Este mes nos trae las noches más importantes del año. Horas especiales que siempre serán recordadas en cada uno de sus detalles. Por eso, se trata de un punto al que debemos tener en cuenta: los detalles. Es lo que distingue a las familias en las Fiestas de Fin Año. Sus fechas relumbran en el almanaque porque son un punto de reunión de tíos, primos y primas, con pesebres, arbolitos, guirnaldas y sonidos de campana que anuncian la proximidad de Papá Noel.
Es que tanto en Navidad como en Año Nuevo la familia se reúne completa en torno a la mesa, y no solo para una gran comida: para una gran reflexión grupal, donde encontrarnos es lo principal. Es que la familia también precisa compartir un tiempo de unión y reconciliación, de encuentro y de buenos deseos. Por supuesto que también son días para reencontrarnos con nosotros mismos en nuestro silencio interior. Y agasajarnos con lo que más nos gusta.
Por eso debemos pensar muy seriamente en todos con quienes vamos a compartir la mesa, en cómo los vamos a agasajar, con cuáles plato vamos a hacer memorable la cena central.
Algunos platitos robados.
Aquí hay algunos consejos que robamos por ahí, para ampliar las ideas con propuestas breves y de fácil hechura. Comencemos con una ensalada a la que hay que empezar a hacer unos dos días antes poniendo al horno, un peceto, un pollo o un carré deshuesado. Luego, a la heladera. El 24 a la mañana preparamos fuentecitas con palmitos cortados a lo largo en láminas más o menos finas, lo mismo espárragos, morrones fritos en juliana, cebolla salteada en láminas finas, tomate y lechuga. Lo servimos con potecitos con mayonesa, salsa golf, queso crema con el polvo de sopa de cebollas, una salsa picante de mermelada de ciruela con un chorro de cognac y abundante pimienta negra en polvo.
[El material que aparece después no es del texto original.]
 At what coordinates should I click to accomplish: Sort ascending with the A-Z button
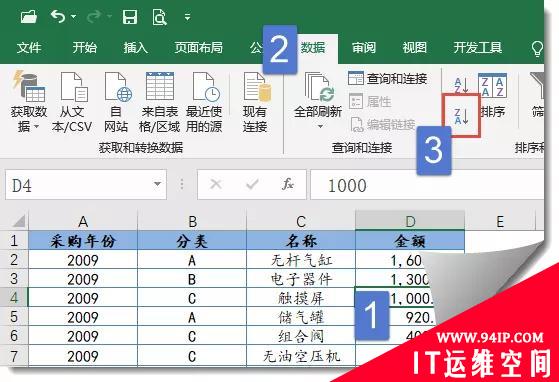461,86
Cortamos el pollo, el carré y el peceto en rodajas finas y ponemos todo en la mesa junto con fugacitas de manteca cortadas para armar sándwiches. También podemos armar algo diferente, como una ensalada de berro con frutillas, limón y oliva.
O un vitel thoné, receta francesa tradicional para estos días. Se hace con cuadrada (aunque en el país se usa peceto), hervida con laurel, apio, puerro etc., pimienta en granos y sal gruesa, por más o menos 2 horas. Se deja enfriar la carne en ese caldo, se la corta en finas rodajas y se la acomoda en una fuente. Ahí se la rocía con una mezcla de aceite y vinagre y finalmente se le pone la salsa. La comida puede decorársela con alcaparras y aceitunas negras. La salsa se hace a base de atún y crema, algunas anchoas pisadas y condimentos a gusto. O también una salsa hecha con queso crema, mayonesa, un toque de mostaza y ajo y perejil frescos y bien picados. Es muy fácil y queda muy rica con la carne fría.
Pero bueno, en las mesas argentinas tenemos clásicos, sobre todo con las carnes asadas. Desde cerdos, aves, cabritos, etc., a lo que ahora se suma la carne de llama. Lo que sea que decidamos, recordemos que siempre su presentación será esencial para que después la memoria asocie los sabores y los aromas a la jornada especial que viviremos juntos. Son recetas fáciles, para que nadie "se ponga loco" y toda la familia la pase genial. Cuidemos los detalles de la mesa, las guirnaldas, los adornos, incluso las charlas que se dicen encima de ella. El banquete, en este caso, que sea un paso previo para esos abrazos que vendrán, anunciando un tiempo nuevo.